First time the NYT introduced me to Mamdani it was in the style section. The commentary referring to the look and feel, and the social media presentation of the candidate and the campaign. He was seen by the NYT as a competitor, but not a threat to Cuomo at the time.
It was late May, Bloomberg and company had no reason to fear. Why not feature the future false promise of a generation as a moment of style, a taste of spring that will fade by fall. Give the kids their time, the adults will be back after August.
With victory, the NYT finds again the proper place to highlight the generational shift in politics as a matter of fashion; the lede and copy about the cut of Mamdani’s suit, the price point and the symbolism of its fit. Somehow the political moment is about lapel size, not the mobilization of new young voters possessing a politics with no common denominator with those that own the Times.
To be fair in many ways it was a more honest approach than the savage editorializing of his campaign and policies positioned as news in the other sections. Cuomo having the charisma of a wet fart, the NYT could not find a space to talk about how his style benefited his campaign or any trace of appeal whatsoever.

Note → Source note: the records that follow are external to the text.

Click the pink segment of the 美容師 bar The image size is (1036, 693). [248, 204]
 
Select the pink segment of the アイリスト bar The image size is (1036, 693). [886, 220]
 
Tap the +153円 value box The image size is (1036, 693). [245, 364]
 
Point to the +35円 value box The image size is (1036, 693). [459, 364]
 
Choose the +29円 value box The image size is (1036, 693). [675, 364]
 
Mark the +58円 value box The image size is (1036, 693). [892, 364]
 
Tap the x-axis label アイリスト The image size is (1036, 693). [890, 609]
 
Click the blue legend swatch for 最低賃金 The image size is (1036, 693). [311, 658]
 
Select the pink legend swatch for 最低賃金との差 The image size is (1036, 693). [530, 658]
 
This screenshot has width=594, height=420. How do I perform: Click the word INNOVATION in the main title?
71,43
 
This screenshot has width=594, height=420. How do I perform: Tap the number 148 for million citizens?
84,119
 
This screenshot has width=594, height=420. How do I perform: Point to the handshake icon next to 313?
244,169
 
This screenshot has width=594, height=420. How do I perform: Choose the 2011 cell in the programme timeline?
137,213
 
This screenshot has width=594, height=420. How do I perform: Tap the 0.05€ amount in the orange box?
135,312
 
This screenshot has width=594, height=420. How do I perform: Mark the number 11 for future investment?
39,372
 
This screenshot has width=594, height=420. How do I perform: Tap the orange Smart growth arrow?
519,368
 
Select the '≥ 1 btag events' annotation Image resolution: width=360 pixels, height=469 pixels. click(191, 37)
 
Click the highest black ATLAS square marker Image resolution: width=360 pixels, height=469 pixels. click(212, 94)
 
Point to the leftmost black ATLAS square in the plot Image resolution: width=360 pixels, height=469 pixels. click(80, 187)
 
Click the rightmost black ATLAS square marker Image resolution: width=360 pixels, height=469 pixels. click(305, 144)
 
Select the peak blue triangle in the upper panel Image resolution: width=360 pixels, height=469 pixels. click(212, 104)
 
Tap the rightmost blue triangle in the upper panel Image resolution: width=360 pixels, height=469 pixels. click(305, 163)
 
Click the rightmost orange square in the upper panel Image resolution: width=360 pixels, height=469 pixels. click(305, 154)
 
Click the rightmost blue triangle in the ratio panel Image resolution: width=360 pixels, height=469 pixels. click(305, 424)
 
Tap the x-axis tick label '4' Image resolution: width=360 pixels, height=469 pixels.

One could argue this was an attempt at trivalizing Mamdani and the electoral coalition he built through such coverage. Perhaps there was an element of that. My more sinister take is the NYT is aestheticizing the political moment and politics generally. It’s what fascism does; turning political/practical discourse into an asethetic poetics. Moving issues and debate from the ethical and pragmatic into the judgemental. It is an intentional decentring of politics from the categories of practical reason to that of judgement and taste.

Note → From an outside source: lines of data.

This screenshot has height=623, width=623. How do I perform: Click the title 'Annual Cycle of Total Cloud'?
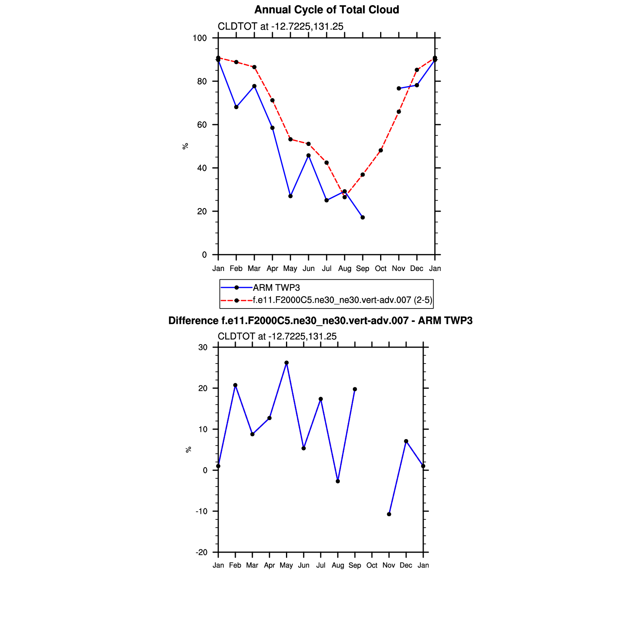(326, 10)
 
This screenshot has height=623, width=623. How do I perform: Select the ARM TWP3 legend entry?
(276, 288)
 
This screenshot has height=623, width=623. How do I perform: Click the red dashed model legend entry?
(342, 300)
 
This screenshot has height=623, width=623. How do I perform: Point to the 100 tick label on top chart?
(200, 38)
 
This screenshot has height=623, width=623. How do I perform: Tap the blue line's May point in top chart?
(290, 196)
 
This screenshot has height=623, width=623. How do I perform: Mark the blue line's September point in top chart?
(363, 218)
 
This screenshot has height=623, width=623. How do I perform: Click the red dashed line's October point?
(381, 150)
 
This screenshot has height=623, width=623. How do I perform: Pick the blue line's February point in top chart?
(236, 107)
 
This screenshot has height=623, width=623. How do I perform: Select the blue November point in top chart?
(399, 89)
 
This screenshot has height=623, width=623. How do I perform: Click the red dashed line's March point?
(254, 67)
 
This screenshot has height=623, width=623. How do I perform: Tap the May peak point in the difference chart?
(286, 363)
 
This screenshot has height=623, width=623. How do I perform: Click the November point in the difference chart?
(389, 514)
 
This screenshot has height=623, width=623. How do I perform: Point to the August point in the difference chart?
(338, 481)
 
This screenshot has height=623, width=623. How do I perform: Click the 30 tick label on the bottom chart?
(203, 347)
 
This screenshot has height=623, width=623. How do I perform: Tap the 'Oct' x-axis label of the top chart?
(381, 269)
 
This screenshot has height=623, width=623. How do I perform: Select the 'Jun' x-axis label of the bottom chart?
(303, 565)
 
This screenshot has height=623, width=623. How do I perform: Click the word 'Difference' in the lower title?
(193, 321)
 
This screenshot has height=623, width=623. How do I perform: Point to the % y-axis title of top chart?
(185, 146)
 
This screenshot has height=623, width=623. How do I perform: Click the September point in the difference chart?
(355, 389)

Benjamin saw this in the raise of fascism in general and Nazism in particular: the politics of performance. It is about turning political discourse into performance, into style, channelling the revolutionary desire into the poetic expression rather than actual political or social mobilization. Mamdani thus becomes an issue of style and presentation rather than rationale politics.

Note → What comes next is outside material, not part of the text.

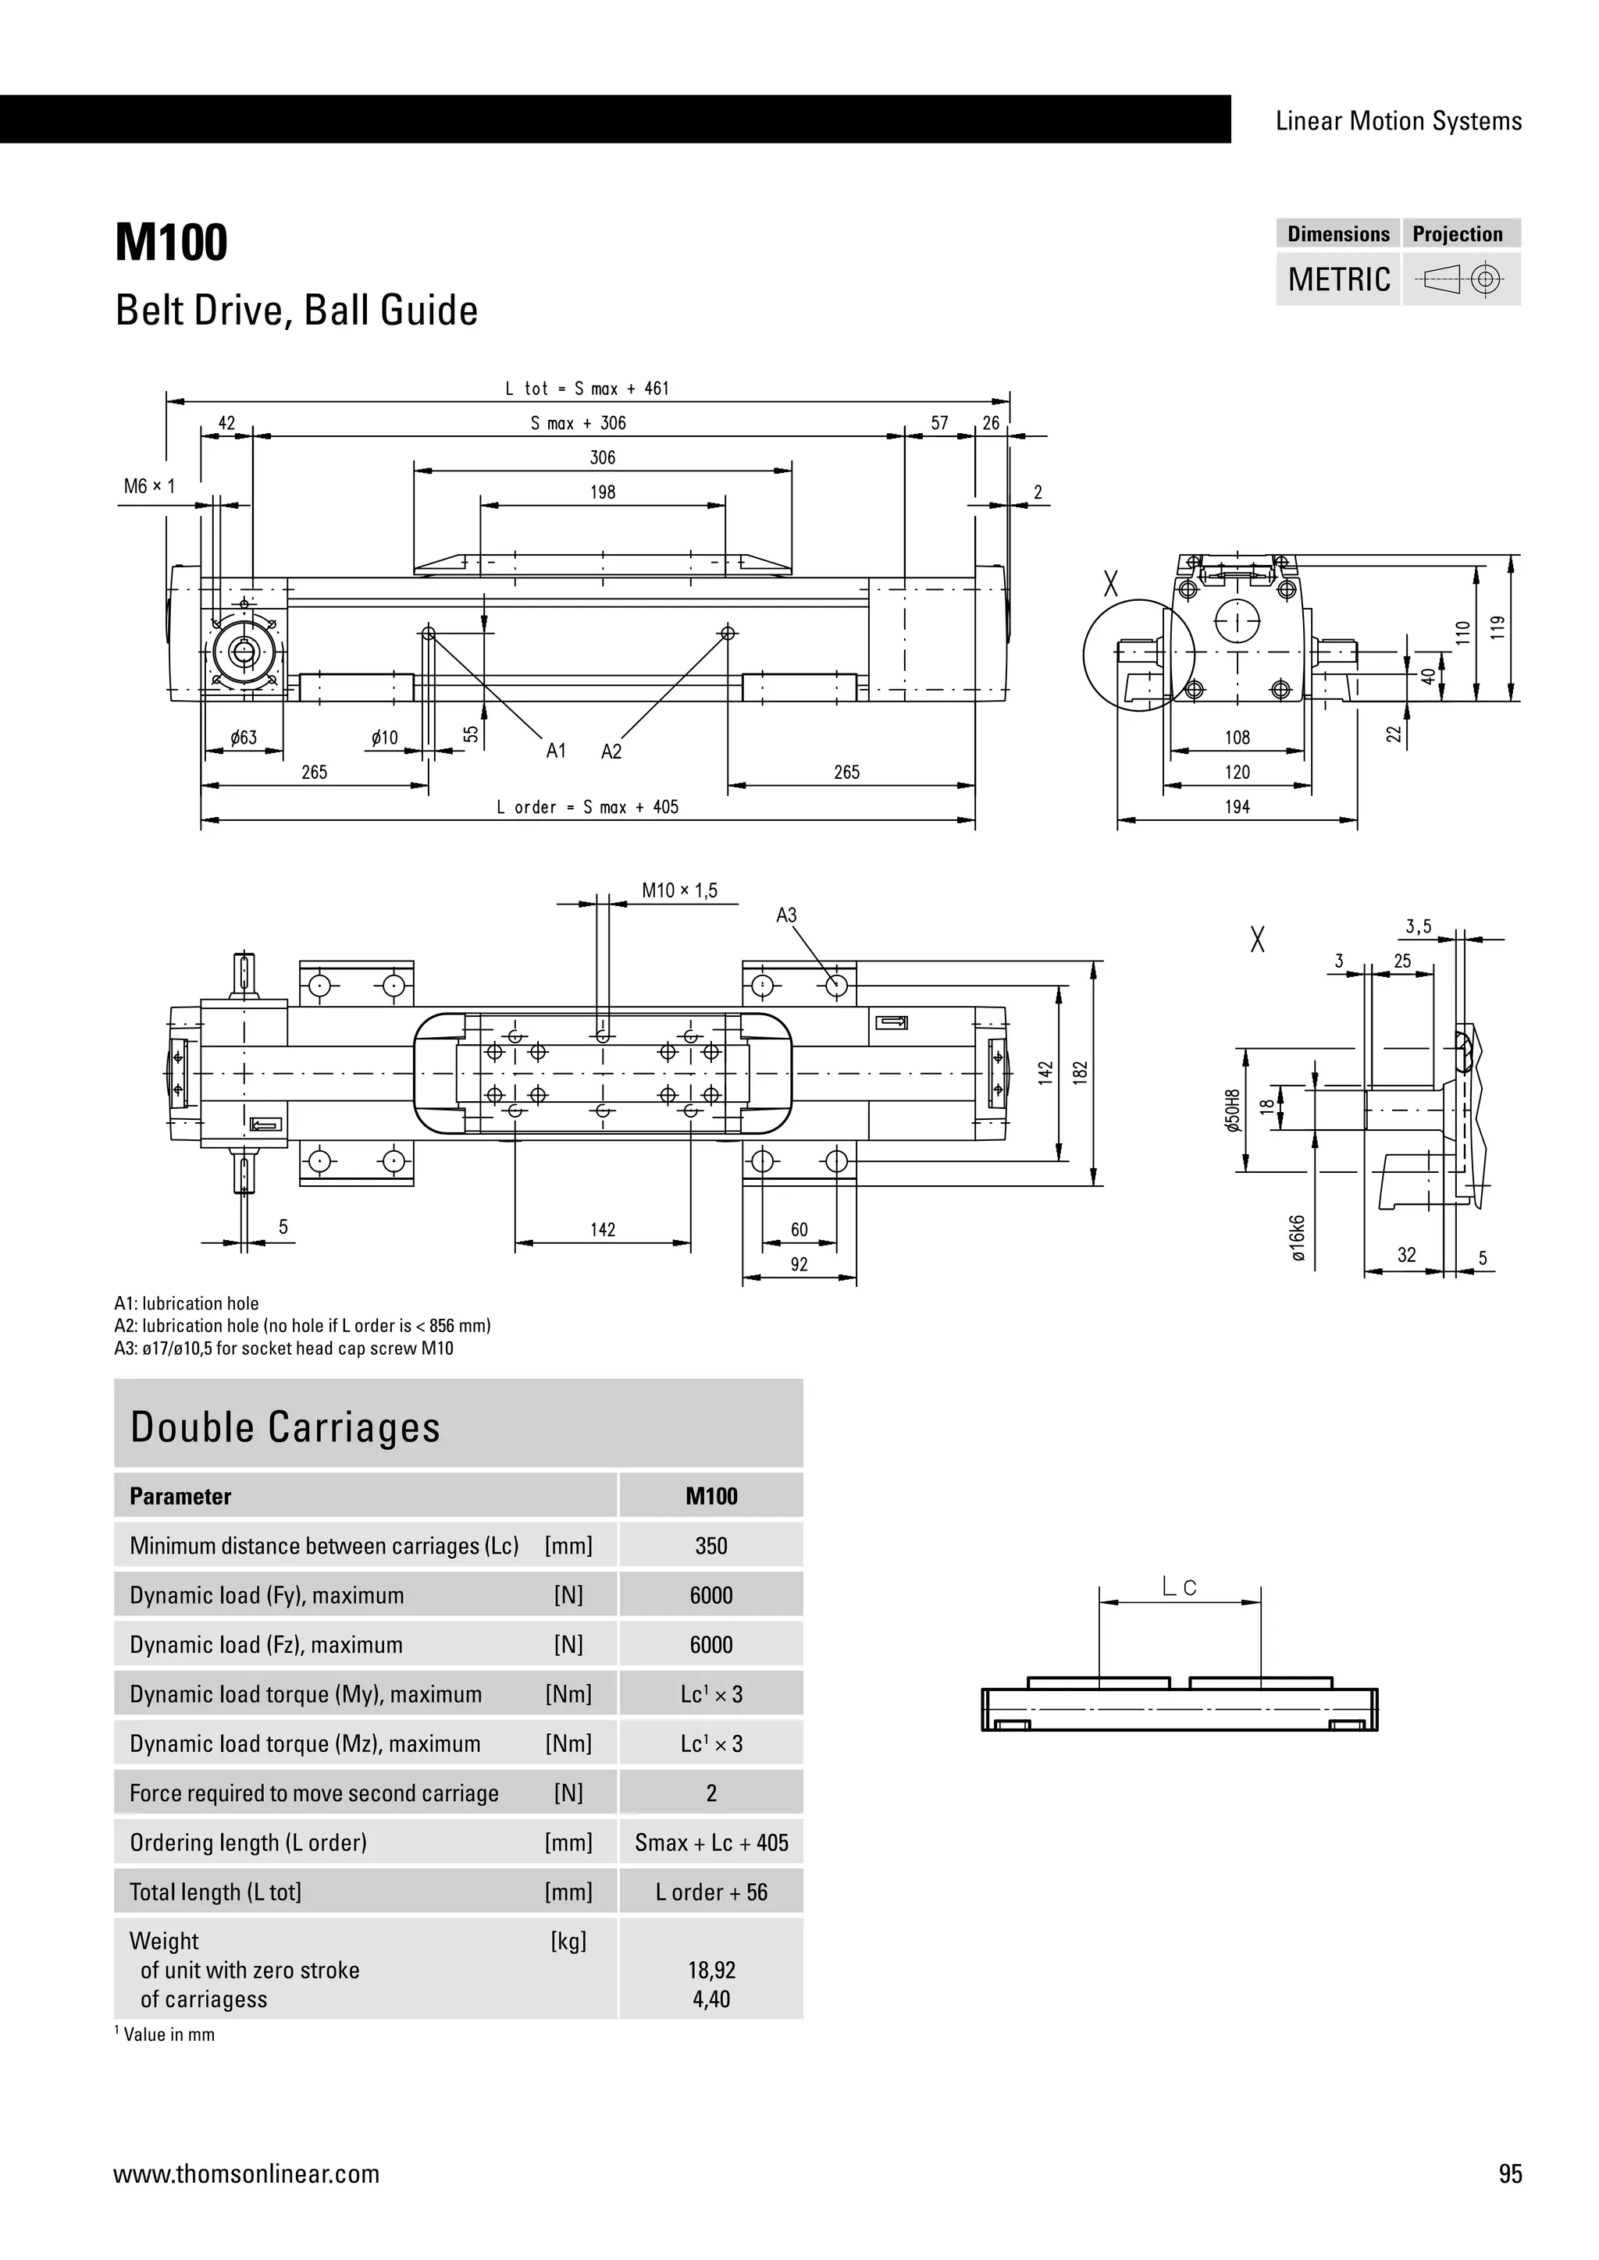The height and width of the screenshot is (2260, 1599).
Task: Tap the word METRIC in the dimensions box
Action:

Turning everything into spectacle gives the illusion of public participation, while preserving the power structures of capitalism. If the NYT has any mission at all, it is about keeping the current power structures intact.
A coda
This has been the week of the Epstein files, the impending vote this coming week in Congress. And where does NYTimes bury the Sunday lede on all of this: the Style Section with the word disgraced vs child rapist and lament about how the feel good era of finance is gone.